UPDATE: Guys and Gals, I’m fighting off tears in my eyes as I write this, Just over a hundred bucks more now, and even if we don’t get it, the donations so far are enough that I’m basically saved the humiliation and risk that had me so freaked out. I’m going to leave this up through mid-morning, while I go to cardio rehab, and I’m sure that will do it. I can’t thank you enough, my stress level is dropping noticeably. I’ll announce as soon as we hit the target. Thank you all so much!
I’m just going to keep this short and sweet: I need several hundred dollars to cover some medical expenses from a massive unplanned heart attack I suffered last month. If that’s all you need to know you can donate here, StevenAndrew-at-Paypal. Any amount no matter how small is greatly appreciated. Email address of the account is DarkSydOThemoon -at- domain A.O.L plus the dot and the com if you’re set up that way.

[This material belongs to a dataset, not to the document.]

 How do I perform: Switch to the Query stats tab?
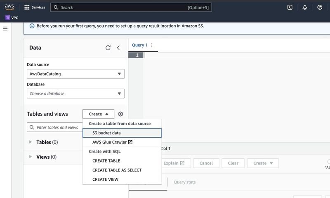tap(184, 182)
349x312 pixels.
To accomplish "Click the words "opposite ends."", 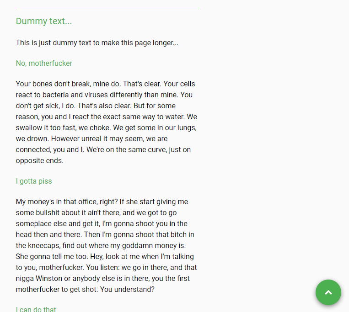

I have great health insurance, I loaded up on extra insurance including extra short-term disability insurance out of my own pocket. That disability is enough for me to live on and it has been approved. I’ve literally been told the first check is now in the mail. But I haven’t had a pay check in over a month now, I’m tapped out from constant deductibles which started anew this year, big copays for heart surgery and MD support staff, plus hospital stay, follow-up appointments with a cardiologist and a rheumatologist — the autoimmune inflammatory condition provides significant risk of serious complications and had to be treated with Humira and other very expensive drugs — and endless Rx copays for all that. I had a bit of an anxiety meltdown today when I realized I don’t even have enough in checking to cover the copays for my appointments, rehab, and meds this week (The two most important meds are called Carvediol and Brilinta respectively if anyone’s interested). That first disability check probably isn’t going to show up this week, and it’s drawn on an out of state bank anyway.
I am so sorry, I feel like a heel, I never thought I would be in this situation, even planned for years and sacrificed to sock money away during better times for years and years. But I don’t know what else to do. I sure don’t want to depend on my 84-year-old retired father, his health is declining and he’s done enough for me over the last two years. But those meds and those appointments are absolutely critical. If I’m wrong and the checks hit tomorrow or Thurs, I may be able to offer to reverse some of the donations. But for now I’m beyond worried, I’m scared and desperate.